Profiles in Scale-up: China, Nigeria ink deal to invest $2.55B in 15 integrated biorefinery projects

January 2, 2012 |

Chinese government to invest $1.78B in Nigerian biofuels, the latest in a series of projects announced in West Africa.

In Nigeria, Bloomberg and several local outlets are reporting that the Nigerian government has signed a $2.55 billion development deal with Global Biofuels, to construct 15 integrated biorefineries throughout the West African nation. According to reports, the first pilot plant will be completed in Ilemeso, in Ekiti State by Q4 2012, and projects thereafter will be completed in Ondo, Osun, Kwara, Kogi,Benue,  Gombe, Bauchi, Zamfara, Kano, Kaduna, Nasarawa and  Plateau states.  Project cost for the initial pilot plant is $108M, while full-scale plants are expected to cost $183 million each.

According to Global Biofuels, $1.78 billion, or 70 percent of the financing will come from the Chinese government. The remainder will come from NEXIM Bank, ECOWAS Bank for Investment and Development, Africa Finance Corporation; Fond Gari, and First Bank of Nigeria. The projects expect to generate 100 tons of total biomass per hectare, per yearn, using two cropping cycles per year, with total tonnage including tops, leaves, stalks and the primary crop. That equates to roughly 20 tons of total biomass per growing season, per acre.

But the massive Nigerian investment is just one of several announced in recent weeks and months in West Africa.

Nigerian Export-Import Bank:$695M

Just last week, the Nigerian Export-Import Bank gave $695 million to five companies investing in renewables including $12 million for a jatropha project and $56 million for a sorghum ethanol project.
The majority of the funding went to a sugarcane project that will include a bagasse co-generation component while the rest of the funding was for waste-to-energy projects.

Just before the US Thanksgiving holiday, the Ondo State Commissioner for Agriculture, Ademola Olorunfemi, said that the state would approve development of three sugarcane plantations and ethanol plants, with a focus on the production of biofuels and rural economic development. The Commissioner also said that the plants could provide materials for the bio-pharma industry.

The projects, whose goals center around industrialization and employment, indicate a new direction for the economy of this agriculture-heavy area of Nigeria.

Dangote Group, $7.7B

The same week, Aliko Dangote, the president of Dangote Group, announced an investment of $7.7 billion in Rivers Energy City, home of the budding $2 billion fertilizer and ethanol plant project put on by Indorama Eleme Petrochemical Company. His investment, says a top government source, will span into the methane and ethanol industries and provide thousands of jobs in the upcoming energy city.

Global Biofuels: $91M

In August, Global Biofuels has announced plans for ethanol plants across the West African region, with $91 million in sellers credit from COZA of Hong Kong and WEMET of China.  The final project is expected to cost over $183 million, and produce 72 million liters of ethanol from 1.95 million tons of sorghum per year, and 216 gigawatts of electricity.  Total land use as reported would be 65,000 ha in Nigeria and 32,500 ha in neighboring Economic Community of West African States member countries.
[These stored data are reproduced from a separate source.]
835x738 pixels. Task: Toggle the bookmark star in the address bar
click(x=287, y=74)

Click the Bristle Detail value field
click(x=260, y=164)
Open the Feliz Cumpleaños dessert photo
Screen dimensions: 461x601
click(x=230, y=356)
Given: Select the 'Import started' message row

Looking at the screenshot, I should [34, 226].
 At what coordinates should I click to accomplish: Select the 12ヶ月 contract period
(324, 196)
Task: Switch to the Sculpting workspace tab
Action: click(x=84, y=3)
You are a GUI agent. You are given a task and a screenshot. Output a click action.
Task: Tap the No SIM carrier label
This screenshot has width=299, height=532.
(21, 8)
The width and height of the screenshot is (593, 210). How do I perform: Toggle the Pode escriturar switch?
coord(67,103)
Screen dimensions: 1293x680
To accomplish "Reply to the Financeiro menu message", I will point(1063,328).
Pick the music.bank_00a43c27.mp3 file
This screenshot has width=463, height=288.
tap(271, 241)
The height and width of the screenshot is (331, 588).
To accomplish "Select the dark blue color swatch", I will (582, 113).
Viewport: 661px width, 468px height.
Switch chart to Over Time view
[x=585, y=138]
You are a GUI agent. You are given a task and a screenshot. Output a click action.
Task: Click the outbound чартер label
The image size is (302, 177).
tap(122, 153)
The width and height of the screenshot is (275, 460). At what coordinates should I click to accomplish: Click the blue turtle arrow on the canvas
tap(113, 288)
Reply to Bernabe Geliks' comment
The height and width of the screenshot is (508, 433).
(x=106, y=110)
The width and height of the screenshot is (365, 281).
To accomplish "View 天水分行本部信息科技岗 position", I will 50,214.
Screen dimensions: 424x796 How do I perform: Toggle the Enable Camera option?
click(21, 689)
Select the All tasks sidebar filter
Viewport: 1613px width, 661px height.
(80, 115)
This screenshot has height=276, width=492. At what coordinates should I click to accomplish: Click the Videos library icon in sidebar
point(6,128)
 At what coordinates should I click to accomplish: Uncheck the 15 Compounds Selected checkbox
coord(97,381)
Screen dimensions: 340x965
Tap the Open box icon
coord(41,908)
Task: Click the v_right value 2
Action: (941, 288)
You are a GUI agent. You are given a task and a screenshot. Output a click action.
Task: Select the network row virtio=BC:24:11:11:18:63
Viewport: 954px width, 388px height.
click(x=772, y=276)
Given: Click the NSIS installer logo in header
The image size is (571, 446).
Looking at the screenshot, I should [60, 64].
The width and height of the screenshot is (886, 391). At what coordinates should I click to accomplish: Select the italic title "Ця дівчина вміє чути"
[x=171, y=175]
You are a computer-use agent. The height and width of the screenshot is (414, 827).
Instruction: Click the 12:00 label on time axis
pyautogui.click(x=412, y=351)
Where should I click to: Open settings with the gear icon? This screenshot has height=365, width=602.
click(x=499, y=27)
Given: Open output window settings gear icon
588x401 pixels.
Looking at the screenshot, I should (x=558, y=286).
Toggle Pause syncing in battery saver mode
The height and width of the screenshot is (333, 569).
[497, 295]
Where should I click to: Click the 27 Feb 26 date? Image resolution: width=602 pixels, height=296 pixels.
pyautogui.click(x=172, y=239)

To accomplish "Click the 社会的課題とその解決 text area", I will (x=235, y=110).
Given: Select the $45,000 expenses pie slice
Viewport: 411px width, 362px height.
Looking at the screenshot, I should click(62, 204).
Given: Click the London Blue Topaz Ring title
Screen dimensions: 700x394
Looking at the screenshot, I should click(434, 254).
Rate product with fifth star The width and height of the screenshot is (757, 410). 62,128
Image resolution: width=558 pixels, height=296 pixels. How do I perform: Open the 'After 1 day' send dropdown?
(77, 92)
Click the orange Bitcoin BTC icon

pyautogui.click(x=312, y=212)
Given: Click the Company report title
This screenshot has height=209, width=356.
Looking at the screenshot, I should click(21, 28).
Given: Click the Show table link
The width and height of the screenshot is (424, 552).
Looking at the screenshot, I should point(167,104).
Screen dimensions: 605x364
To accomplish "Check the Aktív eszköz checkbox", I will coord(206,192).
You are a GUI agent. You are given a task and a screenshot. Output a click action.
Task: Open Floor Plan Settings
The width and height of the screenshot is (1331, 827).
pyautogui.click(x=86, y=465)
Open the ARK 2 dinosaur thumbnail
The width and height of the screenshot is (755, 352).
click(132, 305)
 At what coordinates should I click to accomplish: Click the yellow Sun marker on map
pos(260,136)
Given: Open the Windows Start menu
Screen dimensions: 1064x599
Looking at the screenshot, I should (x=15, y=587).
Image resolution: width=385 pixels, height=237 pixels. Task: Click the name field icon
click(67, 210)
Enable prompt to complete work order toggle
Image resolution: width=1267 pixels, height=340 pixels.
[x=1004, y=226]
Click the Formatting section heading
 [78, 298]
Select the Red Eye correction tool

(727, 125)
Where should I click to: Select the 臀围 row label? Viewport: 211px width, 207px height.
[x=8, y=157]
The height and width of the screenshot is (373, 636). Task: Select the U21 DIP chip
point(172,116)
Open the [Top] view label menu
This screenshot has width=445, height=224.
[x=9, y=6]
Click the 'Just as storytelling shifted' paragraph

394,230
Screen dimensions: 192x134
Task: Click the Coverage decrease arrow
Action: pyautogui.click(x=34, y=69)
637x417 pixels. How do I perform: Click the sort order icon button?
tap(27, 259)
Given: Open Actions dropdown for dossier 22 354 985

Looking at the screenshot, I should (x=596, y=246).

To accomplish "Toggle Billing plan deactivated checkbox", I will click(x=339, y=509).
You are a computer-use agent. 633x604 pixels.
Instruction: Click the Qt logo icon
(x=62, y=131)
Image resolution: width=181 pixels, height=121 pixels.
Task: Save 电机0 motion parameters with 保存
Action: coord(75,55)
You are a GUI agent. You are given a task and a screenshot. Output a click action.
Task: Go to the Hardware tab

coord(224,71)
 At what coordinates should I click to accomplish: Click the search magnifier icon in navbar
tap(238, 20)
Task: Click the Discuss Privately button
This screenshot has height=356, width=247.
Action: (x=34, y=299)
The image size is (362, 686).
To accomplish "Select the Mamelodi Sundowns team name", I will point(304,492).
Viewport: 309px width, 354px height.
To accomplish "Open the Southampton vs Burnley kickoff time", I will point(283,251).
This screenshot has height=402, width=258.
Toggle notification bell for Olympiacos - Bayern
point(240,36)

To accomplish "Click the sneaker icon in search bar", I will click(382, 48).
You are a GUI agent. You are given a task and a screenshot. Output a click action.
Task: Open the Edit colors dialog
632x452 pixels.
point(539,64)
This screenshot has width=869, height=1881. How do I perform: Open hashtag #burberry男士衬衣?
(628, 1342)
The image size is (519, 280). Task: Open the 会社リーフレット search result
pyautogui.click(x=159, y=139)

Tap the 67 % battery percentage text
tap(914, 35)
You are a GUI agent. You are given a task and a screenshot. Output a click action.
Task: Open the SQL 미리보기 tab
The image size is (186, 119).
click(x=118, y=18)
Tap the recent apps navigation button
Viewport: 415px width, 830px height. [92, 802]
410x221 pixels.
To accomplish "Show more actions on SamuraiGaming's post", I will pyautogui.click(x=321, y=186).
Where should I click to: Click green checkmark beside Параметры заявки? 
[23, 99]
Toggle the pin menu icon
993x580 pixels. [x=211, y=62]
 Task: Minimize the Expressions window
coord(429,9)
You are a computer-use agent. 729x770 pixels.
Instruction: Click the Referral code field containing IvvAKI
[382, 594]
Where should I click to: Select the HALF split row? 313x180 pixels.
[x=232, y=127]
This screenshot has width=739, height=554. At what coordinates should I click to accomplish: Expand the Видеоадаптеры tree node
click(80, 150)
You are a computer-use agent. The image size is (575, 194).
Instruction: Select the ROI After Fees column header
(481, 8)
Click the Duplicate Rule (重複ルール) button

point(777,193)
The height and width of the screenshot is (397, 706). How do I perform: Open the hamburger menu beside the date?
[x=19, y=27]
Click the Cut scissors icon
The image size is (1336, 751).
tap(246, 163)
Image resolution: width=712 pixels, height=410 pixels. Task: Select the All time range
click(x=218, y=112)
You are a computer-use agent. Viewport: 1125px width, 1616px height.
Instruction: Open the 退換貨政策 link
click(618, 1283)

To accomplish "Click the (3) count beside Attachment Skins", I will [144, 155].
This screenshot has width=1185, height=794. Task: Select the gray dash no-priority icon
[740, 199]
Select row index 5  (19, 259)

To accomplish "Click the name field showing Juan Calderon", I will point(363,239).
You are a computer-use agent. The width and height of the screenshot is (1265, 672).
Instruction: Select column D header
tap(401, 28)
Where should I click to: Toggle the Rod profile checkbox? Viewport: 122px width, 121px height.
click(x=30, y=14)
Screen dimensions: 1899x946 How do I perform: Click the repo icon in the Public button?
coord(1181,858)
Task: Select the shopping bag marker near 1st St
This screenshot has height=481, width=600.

Also in August, Nosak Distilleries Ltd said it would raise production capacity at its Lagos facility to 540,000 liters per day from its current 350,000 liters per day. It also announced plans to commission a new 150,000 liter per day facility in Calabar, Cross River. Its first facility was commissioned in 2001 and together the company supplies about 70% of local ethanol demand.

The Bottom Line

Announcements of MOUs should be taken for what they are – an understanding that steel will go into the ground, as opposed to the actual construction of actual capacity. However, the trend is clear, scale is happening, project financing is becoming easier to source, especially overseas, and China is definitely expanding its ambitions with respect to countering the US lead in advanced biofuels technology, with a Chinese lead in actual gallons of renewable fuel.